### INSTRUCTIONS FOR THE TASK
Copy exactly the stretch of data below from the line with "Glossary (155, 1410)" through the line with "Sitemap (31, 2510)", including both of those lines.

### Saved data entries
=== Section Start ===
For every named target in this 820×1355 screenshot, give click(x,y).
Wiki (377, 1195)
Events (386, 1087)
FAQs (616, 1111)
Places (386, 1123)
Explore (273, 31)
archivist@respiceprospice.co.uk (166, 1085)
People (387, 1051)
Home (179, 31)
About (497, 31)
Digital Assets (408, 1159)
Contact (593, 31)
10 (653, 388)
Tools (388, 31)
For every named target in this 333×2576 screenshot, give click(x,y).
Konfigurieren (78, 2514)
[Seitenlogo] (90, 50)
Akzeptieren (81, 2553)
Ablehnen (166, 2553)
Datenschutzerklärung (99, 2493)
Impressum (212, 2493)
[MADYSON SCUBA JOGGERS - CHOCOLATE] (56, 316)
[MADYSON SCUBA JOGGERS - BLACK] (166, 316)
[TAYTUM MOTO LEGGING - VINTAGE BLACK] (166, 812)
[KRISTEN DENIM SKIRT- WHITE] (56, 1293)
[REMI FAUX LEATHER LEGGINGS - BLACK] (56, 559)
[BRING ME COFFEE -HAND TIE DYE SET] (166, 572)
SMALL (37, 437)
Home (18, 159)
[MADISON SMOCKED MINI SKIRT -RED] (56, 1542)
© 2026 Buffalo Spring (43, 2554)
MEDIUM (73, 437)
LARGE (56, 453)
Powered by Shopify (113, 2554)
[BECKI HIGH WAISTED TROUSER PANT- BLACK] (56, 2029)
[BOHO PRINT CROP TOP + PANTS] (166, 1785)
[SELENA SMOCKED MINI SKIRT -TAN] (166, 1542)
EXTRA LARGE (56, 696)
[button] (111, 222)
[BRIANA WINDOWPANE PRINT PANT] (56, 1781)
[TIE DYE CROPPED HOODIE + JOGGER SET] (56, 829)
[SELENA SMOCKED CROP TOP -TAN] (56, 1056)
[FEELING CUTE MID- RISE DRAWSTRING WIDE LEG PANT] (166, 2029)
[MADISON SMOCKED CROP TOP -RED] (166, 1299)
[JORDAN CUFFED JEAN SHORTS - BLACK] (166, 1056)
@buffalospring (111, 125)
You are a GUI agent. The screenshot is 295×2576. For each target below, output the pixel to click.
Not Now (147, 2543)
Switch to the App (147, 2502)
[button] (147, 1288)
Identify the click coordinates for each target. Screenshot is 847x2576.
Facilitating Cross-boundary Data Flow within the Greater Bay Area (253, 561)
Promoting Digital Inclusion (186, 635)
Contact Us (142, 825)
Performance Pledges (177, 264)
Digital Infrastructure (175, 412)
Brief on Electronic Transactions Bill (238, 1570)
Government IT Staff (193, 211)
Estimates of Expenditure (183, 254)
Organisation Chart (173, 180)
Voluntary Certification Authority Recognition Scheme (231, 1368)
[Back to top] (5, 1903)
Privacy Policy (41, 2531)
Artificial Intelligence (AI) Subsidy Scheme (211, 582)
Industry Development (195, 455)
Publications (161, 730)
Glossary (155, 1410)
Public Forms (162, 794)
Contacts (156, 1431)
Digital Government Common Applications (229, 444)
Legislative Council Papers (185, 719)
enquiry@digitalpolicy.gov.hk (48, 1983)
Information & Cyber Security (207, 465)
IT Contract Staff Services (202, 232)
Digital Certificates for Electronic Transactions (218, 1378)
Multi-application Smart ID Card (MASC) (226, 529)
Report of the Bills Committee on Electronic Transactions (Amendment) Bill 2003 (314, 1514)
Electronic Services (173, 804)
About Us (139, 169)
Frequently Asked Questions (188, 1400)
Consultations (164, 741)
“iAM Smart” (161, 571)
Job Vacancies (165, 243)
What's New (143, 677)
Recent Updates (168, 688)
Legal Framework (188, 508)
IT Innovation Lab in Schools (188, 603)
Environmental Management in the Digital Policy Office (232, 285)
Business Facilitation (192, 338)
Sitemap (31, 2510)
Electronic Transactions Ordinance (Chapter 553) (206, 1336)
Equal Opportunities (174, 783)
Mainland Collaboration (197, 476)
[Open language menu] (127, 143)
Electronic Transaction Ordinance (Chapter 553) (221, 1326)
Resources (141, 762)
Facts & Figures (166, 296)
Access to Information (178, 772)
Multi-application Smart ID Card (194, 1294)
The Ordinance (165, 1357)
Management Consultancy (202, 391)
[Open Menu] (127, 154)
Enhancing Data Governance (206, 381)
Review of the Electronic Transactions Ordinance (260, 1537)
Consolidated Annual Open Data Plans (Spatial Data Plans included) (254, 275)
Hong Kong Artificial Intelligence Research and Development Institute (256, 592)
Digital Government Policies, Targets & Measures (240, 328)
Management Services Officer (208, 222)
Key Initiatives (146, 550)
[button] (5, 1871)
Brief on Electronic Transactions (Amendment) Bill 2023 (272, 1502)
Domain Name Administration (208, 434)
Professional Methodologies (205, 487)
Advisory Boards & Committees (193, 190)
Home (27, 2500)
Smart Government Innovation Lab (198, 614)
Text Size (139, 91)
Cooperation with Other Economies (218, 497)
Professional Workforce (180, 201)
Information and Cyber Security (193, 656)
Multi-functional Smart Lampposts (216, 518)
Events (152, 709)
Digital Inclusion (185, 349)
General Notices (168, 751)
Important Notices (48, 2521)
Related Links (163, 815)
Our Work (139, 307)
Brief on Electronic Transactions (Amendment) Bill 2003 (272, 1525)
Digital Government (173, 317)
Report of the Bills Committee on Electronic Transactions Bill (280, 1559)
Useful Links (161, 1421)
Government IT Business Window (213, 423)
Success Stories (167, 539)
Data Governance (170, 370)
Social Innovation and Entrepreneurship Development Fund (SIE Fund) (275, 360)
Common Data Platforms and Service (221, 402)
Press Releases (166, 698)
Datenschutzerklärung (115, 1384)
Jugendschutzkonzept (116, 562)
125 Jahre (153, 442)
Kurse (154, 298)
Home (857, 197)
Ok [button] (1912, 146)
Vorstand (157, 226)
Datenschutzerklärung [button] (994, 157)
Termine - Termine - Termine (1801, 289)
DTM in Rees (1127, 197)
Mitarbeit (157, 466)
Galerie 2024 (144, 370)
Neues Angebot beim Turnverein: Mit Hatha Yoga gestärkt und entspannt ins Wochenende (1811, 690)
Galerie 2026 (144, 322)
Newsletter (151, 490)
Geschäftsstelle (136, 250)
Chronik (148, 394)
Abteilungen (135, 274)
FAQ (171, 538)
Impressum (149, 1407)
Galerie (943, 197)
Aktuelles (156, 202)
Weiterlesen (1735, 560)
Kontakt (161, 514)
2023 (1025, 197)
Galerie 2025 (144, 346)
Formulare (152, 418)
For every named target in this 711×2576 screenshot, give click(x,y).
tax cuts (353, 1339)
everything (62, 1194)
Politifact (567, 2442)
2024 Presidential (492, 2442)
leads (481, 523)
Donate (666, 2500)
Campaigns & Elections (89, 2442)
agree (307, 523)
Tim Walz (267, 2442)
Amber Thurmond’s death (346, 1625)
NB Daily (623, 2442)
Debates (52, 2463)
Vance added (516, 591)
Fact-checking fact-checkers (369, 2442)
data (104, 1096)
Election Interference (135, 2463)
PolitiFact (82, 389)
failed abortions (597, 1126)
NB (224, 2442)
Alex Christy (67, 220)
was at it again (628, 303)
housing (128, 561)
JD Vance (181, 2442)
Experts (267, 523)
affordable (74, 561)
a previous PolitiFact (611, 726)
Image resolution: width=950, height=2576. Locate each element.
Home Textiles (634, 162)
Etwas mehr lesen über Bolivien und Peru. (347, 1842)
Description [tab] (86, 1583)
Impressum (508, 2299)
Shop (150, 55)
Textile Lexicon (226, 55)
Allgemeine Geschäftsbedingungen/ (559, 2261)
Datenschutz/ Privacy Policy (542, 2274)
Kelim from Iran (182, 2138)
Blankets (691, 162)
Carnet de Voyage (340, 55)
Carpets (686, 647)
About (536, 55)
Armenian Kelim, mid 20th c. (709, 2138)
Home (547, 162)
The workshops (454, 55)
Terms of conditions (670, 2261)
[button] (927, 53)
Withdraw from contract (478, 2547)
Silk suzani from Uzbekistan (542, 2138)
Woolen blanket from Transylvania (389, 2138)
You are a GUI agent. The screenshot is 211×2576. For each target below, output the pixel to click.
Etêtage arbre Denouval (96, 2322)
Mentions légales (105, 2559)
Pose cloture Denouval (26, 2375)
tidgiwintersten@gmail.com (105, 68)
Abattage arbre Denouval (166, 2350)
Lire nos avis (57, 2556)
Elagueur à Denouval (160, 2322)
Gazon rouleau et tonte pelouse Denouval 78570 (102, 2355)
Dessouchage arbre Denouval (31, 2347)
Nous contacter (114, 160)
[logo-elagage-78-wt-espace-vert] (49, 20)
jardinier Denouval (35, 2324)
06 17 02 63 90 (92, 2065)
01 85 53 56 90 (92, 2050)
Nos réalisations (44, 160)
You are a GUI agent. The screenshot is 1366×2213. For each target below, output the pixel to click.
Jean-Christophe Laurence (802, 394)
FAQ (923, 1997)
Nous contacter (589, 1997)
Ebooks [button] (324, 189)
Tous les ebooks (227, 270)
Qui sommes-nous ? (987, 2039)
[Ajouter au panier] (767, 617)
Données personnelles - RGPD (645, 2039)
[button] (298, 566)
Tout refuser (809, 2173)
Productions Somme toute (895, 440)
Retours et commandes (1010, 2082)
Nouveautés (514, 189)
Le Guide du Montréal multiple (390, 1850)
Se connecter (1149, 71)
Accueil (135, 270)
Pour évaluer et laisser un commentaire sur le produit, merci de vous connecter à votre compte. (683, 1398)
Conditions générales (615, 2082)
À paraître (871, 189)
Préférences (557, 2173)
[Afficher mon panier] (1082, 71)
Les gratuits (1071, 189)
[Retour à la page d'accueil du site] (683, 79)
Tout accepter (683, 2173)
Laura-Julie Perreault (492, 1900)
=== Section End ===
### FINISHED TASK
Glossary (155, 1410)
Public Forms (162, 794)
Contacts (156, 1431)
Digital Government Common Applications (229, 444)
Legislative Council Papers (185, 719)
enquiry@digitalpolicy.gov.hk (48, 1983)
Information & Cyber Security (207, 465)
IT Contract Staff Services (202, 232)
Digital Certificates for Electronic Transactions (218, 1378)
Multi-application Smart ID Card (MASC) (226, 529)
Report of the Bills Committee on Electronic Transactions (Amendment) Bill 2003 (314, 1514)
Electronic Services (173, 804)
About Us (139, 169)
Frequently Asked Questions (188, 1400)
Consultations (164, 741)
“iAM Smart” (161, 571)
Job Vacancies (165, 243)
What's New (143, 677)
Recent Updates (168, 688)
Legal Framework (188, 508)
IT Innovation Lab in Schools (188, 603)
Environmental Management in the Digital Policy Office (232, 285)
Business Facilitation (192, 338)
Sitemap (31, 2510)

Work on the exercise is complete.